Ed. note: This post is an excerpt from Human Permaculture: Life Design for Resilient Living by Bernard Alonso, Cécile Guiochon, Scott Irving and Marie Quilvan, published by New Society Publishers, and posted here with permission. You can find out more about the book and order a copy here.
Human Permaculture as a Response to this Delicate Period of Transition
To rise to the challenge and help build the newly emerging world, the field of human permaculture proposes an innovative, holistic, creative, and interactive approach. It maps the foundations of classic permaculture — a concept born over four decades ago — onto human pursuits.
Permaculture, the natural practice of agriculture defined by Australians Bill Mollison and David Holmgren, has seen burgeoning success throughout the world in recent decades. Permaculture training opportunities are widespread and festivals are thriving, attracting masses of youth, not to mention adults of all ages, looking to delve into this approach. Yet the human-focused dimension of the discipline remains much less well known — and the time has come to fill this gap!

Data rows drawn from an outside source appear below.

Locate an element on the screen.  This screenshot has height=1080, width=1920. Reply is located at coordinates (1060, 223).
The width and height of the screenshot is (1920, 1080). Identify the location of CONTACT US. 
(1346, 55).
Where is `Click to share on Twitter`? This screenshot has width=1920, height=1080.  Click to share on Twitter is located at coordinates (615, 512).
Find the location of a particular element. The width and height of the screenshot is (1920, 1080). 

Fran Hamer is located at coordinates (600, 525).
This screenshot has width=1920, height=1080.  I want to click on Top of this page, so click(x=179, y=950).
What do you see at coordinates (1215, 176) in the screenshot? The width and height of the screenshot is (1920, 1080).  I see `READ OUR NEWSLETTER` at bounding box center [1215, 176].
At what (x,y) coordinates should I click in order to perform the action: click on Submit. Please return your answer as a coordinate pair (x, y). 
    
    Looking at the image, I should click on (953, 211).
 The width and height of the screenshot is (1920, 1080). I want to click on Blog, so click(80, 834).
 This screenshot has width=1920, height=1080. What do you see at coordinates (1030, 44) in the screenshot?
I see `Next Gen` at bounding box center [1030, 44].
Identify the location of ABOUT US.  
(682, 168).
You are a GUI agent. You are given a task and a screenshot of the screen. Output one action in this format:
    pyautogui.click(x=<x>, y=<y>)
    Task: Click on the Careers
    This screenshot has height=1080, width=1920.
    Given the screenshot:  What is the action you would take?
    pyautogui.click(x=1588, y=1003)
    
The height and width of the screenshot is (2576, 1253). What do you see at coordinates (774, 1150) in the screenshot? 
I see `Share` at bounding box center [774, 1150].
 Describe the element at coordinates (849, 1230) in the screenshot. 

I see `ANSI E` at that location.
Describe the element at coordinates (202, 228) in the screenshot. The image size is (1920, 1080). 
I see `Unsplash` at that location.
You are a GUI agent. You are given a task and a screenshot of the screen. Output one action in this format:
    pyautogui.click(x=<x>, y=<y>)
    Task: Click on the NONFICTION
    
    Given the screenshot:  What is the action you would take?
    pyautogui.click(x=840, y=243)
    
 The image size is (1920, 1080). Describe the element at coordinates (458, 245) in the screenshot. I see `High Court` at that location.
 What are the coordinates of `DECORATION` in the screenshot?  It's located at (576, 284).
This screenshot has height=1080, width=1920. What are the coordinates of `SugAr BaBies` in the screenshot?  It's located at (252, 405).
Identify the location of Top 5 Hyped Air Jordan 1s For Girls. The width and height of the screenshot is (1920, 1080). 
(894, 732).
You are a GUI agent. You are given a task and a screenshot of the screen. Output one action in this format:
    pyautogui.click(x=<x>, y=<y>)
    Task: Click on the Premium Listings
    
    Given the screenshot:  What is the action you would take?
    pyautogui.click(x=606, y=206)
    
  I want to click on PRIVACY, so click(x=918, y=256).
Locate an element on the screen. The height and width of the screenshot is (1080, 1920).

The originality of the “human permaculture” approach is considering the discipline in its broadest scope. It’s about building (or rebuilding) human ecosystems using the models provided by nature: generating more interactions between people rather than having everyone working solo in urban silos, producing more energy than we consume, and opting for simple tools over high-tech solutions — they are so much easier to maintain and repair, after all!
This approach is in keeping with the aims of the growing number of people who want to work together to design solutions in the face of current and future uncertainty.
Building the Change Rather than Enduring it
Because we know that “another world is possible,” because we are helping build it around us, we are writing this book to offer readers the chance to master the keys to human permaculture (Part 1).
Through a design process (Part 2), we invite readers to ask the right questions in order to find appropriate responses for their specific situations, rather than defaulting to ready-made solutions.
This book invites readers to reconcile with nature (on which we are totally reliant given that we form an integral part of it), to discover or rediscover the ways in which they are vitally linked to the water, the soil, and the forest (Part 3), and to “permacultivate” their food in a way that’s in line with today’s issues (Part 4).
This book gives informed readers the tools they will need for the transition. Each reader can adapt these tools to suit their own pace and their own preferences, and for whatever situation — be it their family, neighborhood, school, business, and so on. Armed with an understanding of the global issues connected to their everyday actions, and inspired by pioneers and examples of workable alternatives, readers will be equipped to design their daily lives. They will be able to reorganize their activities sustainably and harmoniously to create viable and fertile ecosystems around them, freely and fully consciously. Most will likely have to work to overcome the inevitable “resistance to change.” But overcoming these sticking points is easier when one can see how others have made the leap and landed on their feet!
Enthusiastic permaculturists may gather new perspectives and be tempted to bore their friends and family with tedious exhortations. But remember, our only power resides in changing ourselves.
There is no point in trying to change others! The example we set will either give people the urge to commit to undergoing a transformation in their own time, or it won’t. Such choices are strictly personal — though extremely contagious!